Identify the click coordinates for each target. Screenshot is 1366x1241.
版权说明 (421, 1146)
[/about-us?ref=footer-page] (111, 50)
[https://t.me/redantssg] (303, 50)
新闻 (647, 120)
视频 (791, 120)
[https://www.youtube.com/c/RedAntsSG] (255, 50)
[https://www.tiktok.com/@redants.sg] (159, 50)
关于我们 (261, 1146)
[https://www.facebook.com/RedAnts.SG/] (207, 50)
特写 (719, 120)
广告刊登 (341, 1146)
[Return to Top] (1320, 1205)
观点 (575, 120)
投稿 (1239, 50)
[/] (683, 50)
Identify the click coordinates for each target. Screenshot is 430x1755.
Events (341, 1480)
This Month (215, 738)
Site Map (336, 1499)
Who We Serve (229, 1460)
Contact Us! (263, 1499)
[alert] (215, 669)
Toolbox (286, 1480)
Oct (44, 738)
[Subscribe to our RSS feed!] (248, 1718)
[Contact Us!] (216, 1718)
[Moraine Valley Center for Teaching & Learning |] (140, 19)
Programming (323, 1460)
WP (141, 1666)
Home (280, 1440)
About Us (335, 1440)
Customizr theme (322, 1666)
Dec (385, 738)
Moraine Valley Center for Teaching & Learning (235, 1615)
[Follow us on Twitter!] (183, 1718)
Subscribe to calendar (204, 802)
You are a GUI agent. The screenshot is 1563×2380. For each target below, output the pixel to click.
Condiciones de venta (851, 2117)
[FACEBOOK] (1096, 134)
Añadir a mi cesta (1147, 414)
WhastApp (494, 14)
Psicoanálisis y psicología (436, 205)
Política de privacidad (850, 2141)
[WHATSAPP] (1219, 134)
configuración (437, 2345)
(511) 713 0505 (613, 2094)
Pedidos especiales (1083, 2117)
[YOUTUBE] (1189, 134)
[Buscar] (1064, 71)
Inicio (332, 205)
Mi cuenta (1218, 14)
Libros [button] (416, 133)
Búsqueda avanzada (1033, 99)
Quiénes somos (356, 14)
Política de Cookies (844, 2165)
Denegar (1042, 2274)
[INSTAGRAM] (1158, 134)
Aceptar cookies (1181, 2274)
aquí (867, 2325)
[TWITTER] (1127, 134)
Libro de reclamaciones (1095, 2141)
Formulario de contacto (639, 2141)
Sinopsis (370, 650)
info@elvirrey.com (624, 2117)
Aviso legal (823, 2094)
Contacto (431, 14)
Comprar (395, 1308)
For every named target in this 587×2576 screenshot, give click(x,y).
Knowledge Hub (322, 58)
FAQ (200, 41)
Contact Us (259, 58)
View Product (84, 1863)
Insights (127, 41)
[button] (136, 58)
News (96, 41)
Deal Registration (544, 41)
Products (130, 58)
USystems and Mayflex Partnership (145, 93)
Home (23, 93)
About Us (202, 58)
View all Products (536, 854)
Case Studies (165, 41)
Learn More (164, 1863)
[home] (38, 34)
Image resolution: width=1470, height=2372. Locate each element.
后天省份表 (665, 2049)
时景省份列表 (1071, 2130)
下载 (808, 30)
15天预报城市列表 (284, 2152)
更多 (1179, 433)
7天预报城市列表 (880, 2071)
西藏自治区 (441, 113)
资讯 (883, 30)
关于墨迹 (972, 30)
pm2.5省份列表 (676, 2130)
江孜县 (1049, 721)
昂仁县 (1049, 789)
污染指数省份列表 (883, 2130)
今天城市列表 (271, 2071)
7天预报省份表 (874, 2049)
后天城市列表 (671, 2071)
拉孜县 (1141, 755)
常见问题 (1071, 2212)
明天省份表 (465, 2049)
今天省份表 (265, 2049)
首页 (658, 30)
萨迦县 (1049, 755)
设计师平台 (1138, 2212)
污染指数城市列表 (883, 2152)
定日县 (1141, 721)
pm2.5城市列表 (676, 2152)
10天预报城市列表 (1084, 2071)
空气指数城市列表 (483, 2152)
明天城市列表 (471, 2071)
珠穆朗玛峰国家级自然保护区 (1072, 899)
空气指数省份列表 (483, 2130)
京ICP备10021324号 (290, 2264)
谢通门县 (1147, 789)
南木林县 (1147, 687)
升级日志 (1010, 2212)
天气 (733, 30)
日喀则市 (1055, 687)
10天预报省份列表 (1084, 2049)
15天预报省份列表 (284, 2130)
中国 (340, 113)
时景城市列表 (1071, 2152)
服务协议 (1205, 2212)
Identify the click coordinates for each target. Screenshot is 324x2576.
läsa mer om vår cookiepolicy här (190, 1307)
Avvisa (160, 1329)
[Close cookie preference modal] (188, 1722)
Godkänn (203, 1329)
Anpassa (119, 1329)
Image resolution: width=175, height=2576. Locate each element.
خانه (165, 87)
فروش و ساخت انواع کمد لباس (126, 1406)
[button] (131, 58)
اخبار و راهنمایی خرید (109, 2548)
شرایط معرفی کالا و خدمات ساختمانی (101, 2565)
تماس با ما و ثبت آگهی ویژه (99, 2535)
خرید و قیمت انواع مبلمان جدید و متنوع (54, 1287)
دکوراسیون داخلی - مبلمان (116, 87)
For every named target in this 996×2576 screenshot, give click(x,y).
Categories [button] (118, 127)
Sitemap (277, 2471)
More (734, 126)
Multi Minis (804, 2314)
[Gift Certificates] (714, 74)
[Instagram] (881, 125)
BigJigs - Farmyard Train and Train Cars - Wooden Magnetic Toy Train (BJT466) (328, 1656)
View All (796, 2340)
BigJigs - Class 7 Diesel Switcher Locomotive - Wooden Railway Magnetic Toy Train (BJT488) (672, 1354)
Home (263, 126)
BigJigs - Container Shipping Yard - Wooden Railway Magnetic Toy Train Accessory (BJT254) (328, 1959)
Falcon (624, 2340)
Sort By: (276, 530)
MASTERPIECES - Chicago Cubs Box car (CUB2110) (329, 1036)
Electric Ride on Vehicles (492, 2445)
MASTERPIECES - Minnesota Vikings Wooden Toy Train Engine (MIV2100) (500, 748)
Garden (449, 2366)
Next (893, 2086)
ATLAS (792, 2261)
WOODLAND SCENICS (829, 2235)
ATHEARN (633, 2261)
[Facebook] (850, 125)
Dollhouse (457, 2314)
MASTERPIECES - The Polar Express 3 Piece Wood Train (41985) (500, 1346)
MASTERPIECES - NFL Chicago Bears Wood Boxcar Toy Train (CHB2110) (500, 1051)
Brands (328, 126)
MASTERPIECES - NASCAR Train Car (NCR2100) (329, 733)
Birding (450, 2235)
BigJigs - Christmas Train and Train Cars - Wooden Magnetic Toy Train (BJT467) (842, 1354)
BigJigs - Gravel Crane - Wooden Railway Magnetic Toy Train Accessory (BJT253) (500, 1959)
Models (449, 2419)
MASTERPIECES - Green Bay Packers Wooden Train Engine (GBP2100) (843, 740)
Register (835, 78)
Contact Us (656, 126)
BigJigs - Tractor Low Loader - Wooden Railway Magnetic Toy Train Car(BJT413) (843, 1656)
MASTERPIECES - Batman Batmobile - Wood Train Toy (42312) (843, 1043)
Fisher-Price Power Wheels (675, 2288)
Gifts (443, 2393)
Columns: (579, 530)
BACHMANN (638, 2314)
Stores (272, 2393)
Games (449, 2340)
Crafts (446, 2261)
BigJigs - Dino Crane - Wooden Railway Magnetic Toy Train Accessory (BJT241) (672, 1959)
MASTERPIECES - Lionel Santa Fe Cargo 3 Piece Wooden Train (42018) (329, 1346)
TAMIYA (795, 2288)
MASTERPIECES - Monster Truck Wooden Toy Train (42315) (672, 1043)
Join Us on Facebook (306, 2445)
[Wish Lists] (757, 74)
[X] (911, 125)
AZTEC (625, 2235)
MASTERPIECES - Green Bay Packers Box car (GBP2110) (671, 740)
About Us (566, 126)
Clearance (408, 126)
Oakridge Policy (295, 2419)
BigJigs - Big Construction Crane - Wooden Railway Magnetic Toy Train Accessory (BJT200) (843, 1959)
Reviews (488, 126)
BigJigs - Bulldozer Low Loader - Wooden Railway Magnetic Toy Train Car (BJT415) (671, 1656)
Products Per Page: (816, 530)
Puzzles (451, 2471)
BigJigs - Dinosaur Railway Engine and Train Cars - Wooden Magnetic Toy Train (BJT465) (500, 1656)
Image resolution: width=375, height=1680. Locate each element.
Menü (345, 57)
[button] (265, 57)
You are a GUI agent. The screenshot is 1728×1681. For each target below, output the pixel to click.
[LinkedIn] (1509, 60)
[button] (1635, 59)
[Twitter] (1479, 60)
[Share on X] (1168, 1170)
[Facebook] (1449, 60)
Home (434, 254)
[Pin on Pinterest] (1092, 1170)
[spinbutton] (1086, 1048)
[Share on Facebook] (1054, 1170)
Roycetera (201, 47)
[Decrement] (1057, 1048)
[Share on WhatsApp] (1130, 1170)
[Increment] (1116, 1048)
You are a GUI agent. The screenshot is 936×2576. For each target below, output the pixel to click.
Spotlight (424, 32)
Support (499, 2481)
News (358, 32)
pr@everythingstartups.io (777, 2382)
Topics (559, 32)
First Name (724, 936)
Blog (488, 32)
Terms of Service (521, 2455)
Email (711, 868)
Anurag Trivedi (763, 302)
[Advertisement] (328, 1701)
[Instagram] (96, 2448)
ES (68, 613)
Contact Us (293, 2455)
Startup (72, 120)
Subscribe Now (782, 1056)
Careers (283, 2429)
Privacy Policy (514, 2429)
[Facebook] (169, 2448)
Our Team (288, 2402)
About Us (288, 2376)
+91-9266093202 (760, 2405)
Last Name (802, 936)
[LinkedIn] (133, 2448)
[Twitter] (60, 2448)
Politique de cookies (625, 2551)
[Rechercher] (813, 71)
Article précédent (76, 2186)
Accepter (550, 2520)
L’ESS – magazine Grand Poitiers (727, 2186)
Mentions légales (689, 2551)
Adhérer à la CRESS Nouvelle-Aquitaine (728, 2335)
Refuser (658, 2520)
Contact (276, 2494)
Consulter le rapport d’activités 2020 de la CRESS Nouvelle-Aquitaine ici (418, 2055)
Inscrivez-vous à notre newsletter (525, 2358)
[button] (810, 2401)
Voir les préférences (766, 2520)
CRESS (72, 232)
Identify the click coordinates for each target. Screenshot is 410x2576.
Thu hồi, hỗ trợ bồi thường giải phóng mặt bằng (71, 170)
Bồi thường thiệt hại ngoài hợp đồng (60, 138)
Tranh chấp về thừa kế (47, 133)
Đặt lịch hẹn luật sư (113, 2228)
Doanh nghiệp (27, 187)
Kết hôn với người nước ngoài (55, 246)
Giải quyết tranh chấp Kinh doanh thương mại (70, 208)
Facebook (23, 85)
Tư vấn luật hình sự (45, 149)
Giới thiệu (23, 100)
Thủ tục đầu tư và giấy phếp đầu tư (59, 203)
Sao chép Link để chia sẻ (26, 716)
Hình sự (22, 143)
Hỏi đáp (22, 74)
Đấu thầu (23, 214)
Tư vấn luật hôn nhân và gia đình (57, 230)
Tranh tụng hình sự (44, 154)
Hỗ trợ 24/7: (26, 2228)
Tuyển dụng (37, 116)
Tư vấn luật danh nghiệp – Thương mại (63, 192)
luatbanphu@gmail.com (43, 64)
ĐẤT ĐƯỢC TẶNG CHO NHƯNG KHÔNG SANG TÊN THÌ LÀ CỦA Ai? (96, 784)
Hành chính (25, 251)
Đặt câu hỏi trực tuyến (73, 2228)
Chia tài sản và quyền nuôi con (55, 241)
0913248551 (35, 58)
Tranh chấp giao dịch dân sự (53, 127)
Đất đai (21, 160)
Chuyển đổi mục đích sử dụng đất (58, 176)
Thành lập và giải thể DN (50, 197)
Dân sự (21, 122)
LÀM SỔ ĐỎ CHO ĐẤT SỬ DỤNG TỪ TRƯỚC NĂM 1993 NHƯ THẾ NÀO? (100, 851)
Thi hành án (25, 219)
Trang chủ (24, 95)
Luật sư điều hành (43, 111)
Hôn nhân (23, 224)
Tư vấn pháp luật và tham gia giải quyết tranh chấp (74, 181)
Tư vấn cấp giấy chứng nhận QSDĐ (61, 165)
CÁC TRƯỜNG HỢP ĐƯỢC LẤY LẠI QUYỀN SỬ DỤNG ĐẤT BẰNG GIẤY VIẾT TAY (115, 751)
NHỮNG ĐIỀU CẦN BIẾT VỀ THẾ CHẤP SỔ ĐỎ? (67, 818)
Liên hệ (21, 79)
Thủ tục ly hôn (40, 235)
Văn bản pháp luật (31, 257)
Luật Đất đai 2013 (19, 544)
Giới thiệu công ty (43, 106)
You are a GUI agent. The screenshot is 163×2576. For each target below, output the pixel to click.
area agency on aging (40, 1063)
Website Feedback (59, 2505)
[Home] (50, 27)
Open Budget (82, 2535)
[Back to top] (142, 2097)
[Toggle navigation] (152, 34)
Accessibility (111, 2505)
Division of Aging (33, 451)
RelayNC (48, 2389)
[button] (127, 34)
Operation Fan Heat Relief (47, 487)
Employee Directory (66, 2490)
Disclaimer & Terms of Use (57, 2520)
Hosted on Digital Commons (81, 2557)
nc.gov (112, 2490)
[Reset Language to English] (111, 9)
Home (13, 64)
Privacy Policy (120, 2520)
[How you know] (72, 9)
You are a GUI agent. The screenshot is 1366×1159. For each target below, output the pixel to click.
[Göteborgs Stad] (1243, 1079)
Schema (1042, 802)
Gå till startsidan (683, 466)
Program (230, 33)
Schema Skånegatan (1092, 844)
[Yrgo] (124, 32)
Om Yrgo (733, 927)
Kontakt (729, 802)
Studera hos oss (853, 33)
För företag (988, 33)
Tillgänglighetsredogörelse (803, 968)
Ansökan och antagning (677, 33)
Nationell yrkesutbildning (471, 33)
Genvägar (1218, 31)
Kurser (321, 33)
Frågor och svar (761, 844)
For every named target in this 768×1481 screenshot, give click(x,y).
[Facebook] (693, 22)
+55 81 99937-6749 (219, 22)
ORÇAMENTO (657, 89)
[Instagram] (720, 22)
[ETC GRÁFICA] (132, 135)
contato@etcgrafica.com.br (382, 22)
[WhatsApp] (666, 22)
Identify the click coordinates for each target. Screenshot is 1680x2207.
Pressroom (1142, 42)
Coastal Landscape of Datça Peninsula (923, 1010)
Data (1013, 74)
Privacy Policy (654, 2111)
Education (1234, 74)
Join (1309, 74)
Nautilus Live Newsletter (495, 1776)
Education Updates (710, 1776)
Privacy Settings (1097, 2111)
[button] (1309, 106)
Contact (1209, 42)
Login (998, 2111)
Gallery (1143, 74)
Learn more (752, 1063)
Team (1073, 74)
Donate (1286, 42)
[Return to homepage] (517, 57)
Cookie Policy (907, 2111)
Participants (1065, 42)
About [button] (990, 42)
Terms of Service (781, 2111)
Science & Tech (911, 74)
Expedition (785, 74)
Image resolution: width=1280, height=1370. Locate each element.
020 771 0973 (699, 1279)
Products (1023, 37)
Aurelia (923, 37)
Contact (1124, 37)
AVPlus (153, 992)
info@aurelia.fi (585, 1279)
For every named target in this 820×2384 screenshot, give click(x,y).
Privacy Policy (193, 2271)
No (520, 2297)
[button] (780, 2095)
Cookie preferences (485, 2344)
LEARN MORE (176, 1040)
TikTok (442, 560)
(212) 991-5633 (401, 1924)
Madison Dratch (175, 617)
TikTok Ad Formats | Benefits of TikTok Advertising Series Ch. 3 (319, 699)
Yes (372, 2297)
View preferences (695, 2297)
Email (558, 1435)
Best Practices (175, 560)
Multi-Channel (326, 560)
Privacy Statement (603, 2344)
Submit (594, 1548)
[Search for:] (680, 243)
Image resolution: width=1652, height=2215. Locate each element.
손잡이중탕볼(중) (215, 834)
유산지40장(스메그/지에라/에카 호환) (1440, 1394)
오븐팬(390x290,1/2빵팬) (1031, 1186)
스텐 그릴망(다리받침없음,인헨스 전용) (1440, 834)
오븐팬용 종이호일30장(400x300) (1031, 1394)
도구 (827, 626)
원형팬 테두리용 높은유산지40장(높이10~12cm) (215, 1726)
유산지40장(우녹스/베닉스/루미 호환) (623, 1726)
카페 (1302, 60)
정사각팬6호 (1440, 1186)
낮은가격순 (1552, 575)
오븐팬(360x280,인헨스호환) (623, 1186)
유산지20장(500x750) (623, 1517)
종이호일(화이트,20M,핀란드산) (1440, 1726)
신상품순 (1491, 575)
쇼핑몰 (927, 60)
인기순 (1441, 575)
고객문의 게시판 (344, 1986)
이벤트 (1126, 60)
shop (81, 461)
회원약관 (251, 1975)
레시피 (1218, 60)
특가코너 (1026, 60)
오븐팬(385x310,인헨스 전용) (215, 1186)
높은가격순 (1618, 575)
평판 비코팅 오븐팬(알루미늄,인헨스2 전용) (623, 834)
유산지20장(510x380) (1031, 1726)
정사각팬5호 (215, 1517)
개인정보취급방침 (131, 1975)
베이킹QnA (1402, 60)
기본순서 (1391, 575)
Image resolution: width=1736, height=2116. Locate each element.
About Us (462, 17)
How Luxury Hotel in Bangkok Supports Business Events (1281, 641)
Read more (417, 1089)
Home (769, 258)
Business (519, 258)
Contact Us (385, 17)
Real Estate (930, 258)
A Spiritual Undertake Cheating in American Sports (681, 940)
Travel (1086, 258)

┄┄┄┄┄┄┄┄┄┄

Starting with the first line of the records, repeat every line up to and including the one containing "Toolbox (286, 1480)", and nothing else.

== Solution to this problem ==
Identify the click coordinates for each target. Screenshot is 1366x1241.
版权说明 (421, 1146)
[/about-us?ref=footer-page] (111, 50)
[https://t.me/redantssg] (303, 50)
新闻 (647, 120)
视频 (791, 120)
[https://www.youtube.com/c/RedAntsSG] (255, 50)
[https://www.tiktok.com/@redants.sg] (159, 50)
关于我们 (261, 1146)
[https://www.facebook.com/RedAnts.SG/] (207, 50)
特写 (719, 120)
广告刊登 (341, 1146)
[Return to Top] (1320, 1205)
观点 (575, 120)
投稿 (1239, 50)
[/] (683, 50)
Identify the click coordinates for each target. Screenshot is 430x1755.
Events (341, 1480)
This Month (215, 738)
Site Map (336, 1499)
Who We Serve (229, 1460)
Contact Us! (263, 1499)
[alert] (215, 669)
Toolbox (286, 1480)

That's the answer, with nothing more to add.